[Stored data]
■ ■ ■
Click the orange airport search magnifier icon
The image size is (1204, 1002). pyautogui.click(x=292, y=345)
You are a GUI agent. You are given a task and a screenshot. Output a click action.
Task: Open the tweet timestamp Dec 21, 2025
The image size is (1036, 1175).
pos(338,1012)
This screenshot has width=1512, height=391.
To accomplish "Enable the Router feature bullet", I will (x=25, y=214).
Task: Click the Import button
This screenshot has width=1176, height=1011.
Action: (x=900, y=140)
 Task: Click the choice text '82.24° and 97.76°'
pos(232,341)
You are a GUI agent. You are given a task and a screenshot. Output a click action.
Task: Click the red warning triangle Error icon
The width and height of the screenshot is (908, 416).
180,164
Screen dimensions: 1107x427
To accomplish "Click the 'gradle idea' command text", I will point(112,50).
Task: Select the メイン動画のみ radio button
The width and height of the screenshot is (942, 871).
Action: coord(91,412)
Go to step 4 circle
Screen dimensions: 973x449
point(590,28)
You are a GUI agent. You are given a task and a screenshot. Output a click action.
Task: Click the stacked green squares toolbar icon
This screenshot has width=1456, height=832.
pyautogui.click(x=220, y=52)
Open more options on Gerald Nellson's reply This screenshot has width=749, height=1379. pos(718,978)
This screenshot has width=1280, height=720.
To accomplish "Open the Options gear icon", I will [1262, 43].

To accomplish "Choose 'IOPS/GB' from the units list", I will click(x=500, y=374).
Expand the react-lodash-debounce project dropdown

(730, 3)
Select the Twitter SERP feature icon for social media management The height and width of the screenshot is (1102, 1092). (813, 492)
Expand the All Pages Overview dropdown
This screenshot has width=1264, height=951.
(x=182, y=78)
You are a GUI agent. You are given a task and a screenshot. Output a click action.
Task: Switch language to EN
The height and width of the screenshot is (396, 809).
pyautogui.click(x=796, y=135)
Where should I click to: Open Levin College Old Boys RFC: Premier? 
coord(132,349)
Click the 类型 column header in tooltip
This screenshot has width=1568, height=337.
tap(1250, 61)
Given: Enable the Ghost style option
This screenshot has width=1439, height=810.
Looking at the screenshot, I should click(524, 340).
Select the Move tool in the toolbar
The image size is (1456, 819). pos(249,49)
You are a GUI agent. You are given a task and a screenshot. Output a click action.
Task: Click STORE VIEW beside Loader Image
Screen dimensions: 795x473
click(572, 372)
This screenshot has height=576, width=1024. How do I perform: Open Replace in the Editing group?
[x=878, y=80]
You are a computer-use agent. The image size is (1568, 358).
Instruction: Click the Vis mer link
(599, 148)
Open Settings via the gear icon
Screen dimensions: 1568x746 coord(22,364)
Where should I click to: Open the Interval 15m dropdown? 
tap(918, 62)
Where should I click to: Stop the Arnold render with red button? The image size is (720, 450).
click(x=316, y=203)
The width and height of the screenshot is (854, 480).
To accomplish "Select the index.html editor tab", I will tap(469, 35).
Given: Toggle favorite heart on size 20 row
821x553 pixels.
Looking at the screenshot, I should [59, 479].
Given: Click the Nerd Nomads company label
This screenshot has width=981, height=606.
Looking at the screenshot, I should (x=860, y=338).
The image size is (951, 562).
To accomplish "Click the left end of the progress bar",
■ ■ ■
- Given task
Please gather every line above that contains the string "size" and copy each one out in full.

- Result of this exercise
The image size is (1204, 1002). pyautogui.click(x=292, y=345)
The image size is (1036, 1175).
The image size is (1456, 819). pos(249,49)
You are a computer-use agent. The image size is (1568, 358).
Where should I click to: Stop the Arnold render with red button? The image size is (720, 450).
Given: Toggle favorite heart on size 20 row
The image size is (951, 562).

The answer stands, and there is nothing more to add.